Ilustrasi. Foto: Dok MI
BPS Jakarta Catat Pengumpulan Data Sensus Ekonomi 2026 Capai 44,97%
Eko Nordiansyah • 12 July 2026 14:24
Jakarta: Badan Pusat Statistik (BPS) Provinsi DKI Jakarta mencatat pengumpulan data dalam pelaksanaan Sensus Ekonomi 2026 mencapai 44,97 persen. Sensus Ekonomi 2026 (SE 2026) digelar pada 1 Mei-31 Agustus 2026.
"Progress sampai dengan hari sudah mencapai 44,97 persen, gabungan daftar keluarga dan usaha," kata Kepala BPS DKI Jakarta, Kadarmanto kepada Metrotvnews.com, Minggu, 12 Juli 2026.
Ia mengatakan, sejauh ini masyarakat banyak yang mendukung pelaksanaan Sensus Ekonomi 2026. Meski begitu, Kadarmanto mengakui, sebagian masyarakat juga masih ada yang ragu atau bahkan menolak Ketika didatangi untuk sensus yang dilakukan 10 tahun sekali ini.
"Tidak dipungkiri masih ada sekelompok kecil masyarakat yang ragu atau bahkan menolak karena berbagai macam sebab. Langkah persuasi dan edukasi terus dilakukan seluruh jajaran BPS dan Pemda setempat untuk mengatasi hal tersebut," ujarnya.

(Ilustrasi. Foto: Dok Metrotvnews.com)
Kendala selama Sensus Ekonomi 2026
Kadarmanto mengungkapkan, BPS menghadapi kendala baik internal maupun eksternal dalam pelaksanaan Sensus Ekonomi. Untuk kendala internal, petugas sensus yang memiliki perfoma kurang akhirnya diganti dengan petugas yang baru."Kendala eksternal adanya penolakan warga, penolakan pelaku usaha maupun pengelola. Upaya yang dilakukan BPS dengan mengadakan sosialisasi pentingnya SE 2026 kepada warga, mengadakan FGD dengan pengelola difasilitasi oleh pemerintah daerah," jelas dia.

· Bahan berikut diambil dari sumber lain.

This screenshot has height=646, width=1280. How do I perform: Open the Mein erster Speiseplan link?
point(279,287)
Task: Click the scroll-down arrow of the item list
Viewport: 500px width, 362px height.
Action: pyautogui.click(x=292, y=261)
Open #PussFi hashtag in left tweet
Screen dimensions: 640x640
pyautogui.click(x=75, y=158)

BPS juga melakukan edukasi kepada masyarakat melalui media sosial (mendsos) yang dimiliki oleh seluruh kantor BPS. Selain itu, petugas juga menyebarkan broadcast informasi kegiatan Sensus Ekonomi 2026 sampai dengan RT/RW di seluruh DKI Jakarta.
BPS menegaskan seluruh informasi yang diberikan oleh responden bersifat rahasia dan dilindungi oleh peraturan perundang-undangan yang berlaku. Data yang dikumpulkan tidak digunakan untuk kepentingan komersial maupun disebarluaskan kepada pihak yang tidak berwenang.
Informasi tersebut hanya digunakan untuk kebutuhan statistik dan penyusunan kebijakan pembangunan. Hasil yang dipublikasikan nantinya juga disajikan dalam bentuk agregat sehingga tidak menampilkan identitas individu maupun keluarga tertentu.